Shailene Woodley recognized—then healed—her heartache through nature.
“I knew I was depressed when I looked at a tree and felt nothing,” she said in an interview with Outside magazine published Tuesday in honor of the publication selecting her as their Outsider of the Year. “That was the lowest low of my life.”
“I felt like I lost my soul, my self, my happiness, my joy,” she said, seemingly referring to the aftermath of her 2022 breakup with fiancé Aaron Rodgers. “I really understood depression and anxiety and, like, complete soul detachment.”
She also lost some of her camping equipment in the split: “I had to stop at REI and get a new sleeping pad,” she said during the interview, which revolved around a night of camping and a photo shoot. “I left my old one with my ex.”

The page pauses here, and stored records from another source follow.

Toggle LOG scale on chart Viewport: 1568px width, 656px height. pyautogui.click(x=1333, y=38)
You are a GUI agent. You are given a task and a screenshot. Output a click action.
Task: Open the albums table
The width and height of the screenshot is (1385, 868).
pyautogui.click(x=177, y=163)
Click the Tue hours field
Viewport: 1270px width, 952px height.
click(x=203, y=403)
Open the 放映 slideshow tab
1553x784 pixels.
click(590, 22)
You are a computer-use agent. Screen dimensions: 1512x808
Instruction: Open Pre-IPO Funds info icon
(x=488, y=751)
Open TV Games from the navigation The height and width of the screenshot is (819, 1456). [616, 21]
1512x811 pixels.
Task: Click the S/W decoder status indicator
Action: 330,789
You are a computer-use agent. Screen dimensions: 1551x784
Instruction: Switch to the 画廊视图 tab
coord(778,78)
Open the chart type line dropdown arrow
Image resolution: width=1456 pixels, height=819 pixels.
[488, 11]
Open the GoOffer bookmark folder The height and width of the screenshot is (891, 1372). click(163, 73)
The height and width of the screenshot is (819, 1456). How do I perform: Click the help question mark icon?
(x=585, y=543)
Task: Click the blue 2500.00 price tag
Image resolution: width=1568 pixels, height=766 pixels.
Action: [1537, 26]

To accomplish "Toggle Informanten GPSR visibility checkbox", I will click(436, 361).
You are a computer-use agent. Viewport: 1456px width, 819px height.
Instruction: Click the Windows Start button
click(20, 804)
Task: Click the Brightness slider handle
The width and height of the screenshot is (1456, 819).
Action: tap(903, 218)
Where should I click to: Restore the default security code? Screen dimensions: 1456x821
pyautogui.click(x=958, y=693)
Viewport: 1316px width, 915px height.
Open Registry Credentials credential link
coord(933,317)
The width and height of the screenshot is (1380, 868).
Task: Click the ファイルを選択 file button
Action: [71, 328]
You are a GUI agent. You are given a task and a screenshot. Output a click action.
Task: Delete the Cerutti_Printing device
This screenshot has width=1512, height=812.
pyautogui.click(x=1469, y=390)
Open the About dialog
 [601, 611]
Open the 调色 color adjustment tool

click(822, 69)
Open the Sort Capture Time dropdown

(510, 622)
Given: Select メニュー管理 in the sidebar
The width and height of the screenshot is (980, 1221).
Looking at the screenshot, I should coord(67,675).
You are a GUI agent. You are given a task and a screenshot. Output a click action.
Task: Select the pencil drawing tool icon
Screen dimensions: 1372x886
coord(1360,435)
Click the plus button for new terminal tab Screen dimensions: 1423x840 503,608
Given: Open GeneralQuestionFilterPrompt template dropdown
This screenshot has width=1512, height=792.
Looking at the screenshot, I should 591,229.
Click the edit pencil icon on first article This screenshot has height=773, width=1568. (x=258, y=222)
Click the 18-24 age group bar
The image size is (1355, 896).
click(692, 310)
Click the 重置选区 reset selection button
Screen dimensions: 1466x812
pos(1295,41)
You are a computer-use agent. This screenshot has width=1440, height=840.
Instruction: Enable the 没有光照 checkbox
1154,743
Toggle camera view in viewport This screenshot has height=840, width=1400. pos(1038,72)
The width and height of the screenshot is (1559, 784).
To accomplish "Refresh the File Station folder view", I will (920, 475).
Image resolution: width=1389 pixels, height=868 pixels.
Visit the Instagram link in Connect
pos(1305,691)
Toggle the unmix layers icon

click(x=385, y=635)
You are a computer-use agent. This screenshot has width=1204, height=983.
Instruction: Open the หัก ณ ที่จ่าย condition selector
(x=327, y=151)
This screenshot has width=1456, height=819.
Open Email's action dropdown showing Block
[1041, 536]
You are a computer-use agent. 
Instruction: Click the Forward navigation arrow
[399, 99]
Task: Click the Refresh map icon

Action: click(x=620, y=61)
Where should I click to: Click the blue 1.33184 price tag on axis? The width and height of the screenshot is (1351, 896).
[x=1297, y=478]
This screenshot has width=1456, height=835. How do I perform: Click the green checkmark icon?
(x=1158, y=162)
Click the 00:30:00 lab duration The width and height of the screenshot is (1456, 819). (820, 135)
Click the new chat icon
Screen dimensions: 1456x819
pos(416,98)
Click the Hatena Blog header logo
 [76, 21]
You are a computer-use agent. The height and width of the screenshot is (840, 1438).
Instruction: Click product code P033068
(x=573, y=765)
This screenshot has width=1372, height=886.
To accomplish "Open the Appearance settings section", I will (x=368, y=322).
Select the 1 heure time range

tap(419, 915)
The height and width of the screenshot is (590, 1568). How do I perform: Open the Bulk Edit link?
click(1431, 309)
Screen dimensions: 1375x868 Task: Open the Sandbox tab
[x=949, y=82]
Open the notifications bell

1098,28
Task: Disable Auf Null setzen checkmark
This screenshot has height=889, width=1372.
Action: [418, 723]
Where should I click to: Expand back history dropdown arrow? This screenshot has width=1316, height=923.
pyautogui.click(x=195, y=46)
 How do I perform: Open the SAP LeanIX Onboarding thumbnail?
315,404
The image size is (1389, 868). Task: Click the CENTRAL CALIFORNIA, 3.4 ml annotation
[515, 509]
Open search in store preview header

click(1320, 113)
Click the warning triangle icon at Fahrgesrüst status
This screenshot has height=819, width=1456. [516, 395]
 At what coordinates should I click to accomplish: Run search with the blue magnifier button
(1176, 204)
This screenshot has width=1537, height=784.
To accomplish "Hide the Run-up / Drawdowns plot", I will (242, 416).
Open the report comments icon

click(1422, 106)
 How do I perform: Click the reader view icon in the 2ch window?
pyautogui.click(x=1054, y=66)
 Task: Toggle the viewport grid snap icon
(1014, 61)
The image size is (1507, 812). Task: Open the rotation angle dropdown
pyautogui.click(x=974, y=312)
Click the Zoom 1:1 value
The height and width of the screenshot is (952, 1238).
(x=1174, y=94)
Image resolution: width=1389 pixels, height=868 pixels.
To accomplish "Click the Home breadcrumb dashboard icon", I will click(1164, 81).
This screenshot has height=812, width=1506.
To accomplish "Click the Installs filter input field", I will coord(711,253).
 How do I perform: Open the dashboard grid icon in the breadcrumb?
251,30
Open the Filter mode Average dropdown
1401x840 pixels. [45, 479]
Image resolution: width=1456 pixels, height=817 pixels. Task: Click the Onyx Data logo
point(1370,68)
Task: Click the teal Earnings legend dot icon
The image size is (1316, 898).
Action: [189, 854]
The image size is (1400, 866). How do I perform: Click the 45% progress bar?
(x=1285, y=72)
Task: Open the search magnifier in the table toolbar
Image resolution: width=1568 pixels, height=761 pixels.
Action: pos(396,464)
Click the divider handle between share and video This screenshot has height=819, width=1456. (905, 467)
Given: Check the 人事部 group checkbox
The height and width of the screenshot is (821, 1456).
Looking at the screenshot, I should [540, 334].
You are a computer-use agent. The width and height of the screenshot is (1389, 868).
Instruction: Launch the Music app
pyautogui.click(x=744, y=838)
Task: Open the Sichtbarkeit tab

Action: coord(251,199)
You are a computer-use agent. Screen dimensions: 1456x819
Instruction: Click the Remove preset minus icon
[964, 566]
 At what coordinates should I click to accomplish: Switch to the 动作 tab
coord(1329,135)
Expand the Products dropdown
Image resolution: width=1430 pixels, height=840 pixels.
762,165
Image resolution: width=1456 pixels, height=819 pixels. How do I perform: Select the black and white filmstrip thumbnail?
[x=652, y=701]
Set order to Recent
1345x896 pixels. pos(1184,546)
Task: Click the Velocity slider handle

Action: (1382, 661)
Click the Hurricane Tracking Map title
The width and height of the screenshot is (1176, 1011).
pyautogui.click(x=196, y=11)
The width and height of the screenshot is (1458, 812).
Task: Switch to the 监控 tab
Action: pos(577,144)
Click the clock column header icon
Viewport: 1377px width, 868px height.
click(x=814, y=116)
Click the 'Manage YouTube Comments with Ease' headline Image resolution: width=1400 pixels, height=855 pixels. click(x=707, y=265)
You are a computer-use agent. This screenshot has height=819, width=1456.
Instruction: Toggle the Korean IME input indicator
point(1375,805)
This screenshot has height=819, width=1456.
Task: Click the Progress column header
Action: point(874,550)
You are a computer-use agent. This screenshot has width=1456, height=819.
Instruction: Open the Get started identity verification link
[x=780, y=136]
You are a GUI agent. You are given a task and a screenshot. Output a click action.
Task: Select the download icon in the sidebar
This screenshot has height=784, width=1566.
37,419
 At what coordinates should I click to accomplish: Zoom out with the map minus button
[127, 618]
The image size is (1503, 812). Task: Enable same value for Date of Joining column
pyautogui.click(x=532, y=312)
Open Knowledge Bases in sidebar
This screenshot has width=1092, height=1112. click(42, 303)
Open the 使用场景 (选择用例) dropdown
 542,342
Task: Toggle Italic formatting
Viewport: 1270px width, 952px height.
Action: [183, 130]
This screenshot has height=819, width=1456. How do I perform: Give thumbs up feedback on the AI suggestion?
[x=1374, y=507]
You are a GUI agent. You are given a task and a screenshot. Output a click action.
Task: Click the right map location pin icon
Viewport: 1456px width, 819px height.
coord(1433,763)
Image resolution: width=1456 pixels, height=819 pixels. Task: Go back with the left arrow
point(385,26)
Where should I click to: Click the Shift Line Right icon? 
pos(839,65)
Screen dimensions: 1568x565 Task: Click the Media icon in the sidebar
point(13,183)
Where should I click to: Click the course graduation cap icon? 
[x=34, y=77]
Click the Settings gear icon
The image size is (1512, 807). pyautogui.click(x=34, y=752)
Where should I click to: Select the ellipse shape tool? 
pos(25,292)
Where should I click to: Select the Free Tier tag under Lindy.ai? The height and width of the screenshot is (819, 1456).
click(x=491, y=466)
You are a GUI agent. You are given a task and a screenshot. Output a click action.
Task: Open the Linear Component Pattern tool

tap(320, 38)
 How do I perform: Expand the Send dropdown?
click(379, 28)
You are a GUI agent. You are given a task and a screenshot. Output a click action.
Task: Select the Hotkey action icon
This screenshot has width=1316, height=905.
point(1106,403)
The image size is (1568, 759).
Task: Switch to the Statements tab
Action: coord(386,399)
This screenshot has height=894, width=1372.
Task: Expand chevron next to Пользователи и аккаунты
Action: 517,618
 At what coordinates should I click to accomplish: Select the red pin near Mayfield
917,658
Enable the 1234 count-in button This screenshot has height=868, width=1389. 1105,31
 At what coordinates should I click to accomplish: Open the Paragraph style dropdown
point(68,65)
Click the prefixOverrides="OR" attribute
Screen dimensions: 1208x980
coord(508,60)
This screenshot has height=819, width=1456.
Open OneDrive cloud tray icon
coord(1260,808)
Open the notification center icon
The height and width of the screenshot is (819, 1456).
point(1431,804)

The person who styled Outside's shoot, Woodley’s friend Kris Zero, is also the person Woodley credits with pulling her out of the dumps, even when that meant doing decidedly unglamorous grunt work.
“Sometimes I was so angry at her,” Woodley said of Zero, who she said woke her up by blasting music pretty much every day for six months after the split. “But then we’d go surf, and for ten minutes that day I thought life could be OK again. Then the depression would come back and she’d go, ‘We’re volunteering at the horse ranch!’ And we’d find a random fucking horse ranch, and we’d clean up horse shit. We’d clean hooves and brush the horses, and for 20 minutes that day I thought life could be OK again. And then the depression came back and she’d wake me up the next morning and go, ‘Let’s go on a hike and bring trash bags and clean up trash!’”
Of course, it takes more than just one woman and manual labor to lift a depression—Woodley also had her work, including Three Women, the Showtime-turned-Starz series she co-starred in alongside Betty Gilpin, DeWanda Wise, and Gabrielle Creevey and which aired earlier this year. In January 2023, Woodley told Net-A-Porter that she released some of her feelings around her heartbreak on set.
“Three Women feels like it matters a lot—mostly, I think, because it mattered so much to me,” she said. “I feel honored to be a part of it, because it genuinely gave me a North Star in a time in my life when my compass…calibration did not exist.”
“It was hard to film because I was going through the darkest, hardest time in my life; it was winter in New York, and my personal life was shit, so it felt like a big pain bubble for eight months,” she said. “I was so grateful that at least I could go to work and cry and process my emotions through my character.”
At the time of the split, a source close to Rodgers called it an amicable one, saying, “They will remain friendly; there's no bad blood and no drama. It just didn't work out for them.” Now, however, the party line seems to have shifted, to say the least. As Woodley told Outside, she was in a “toxic situation.” She named Rodgers only once in the interview: “I haven’t shared much about my relationship with Aaron because it always makes me cry,” she said. “It was not right. But it was beautiful.”
In August 2022, Rodgers—currently making headlines for admitting that he was sad that people were mad that he refused to be vaccinated for COVID, and who was reportedly a potential VP pick for RFK Jr.'s failed presidential campaign—appeared on the Aubrey Marcus Podcast and credited ayahuasca with helping him through the rough patch.
“To me, one of the core tenets of your mental health is that self-love,” he said. “That’s what ayahuasca did for me, was help me see how to unconditionally love myself.”
Representatives for Woodley declined to comment for this story.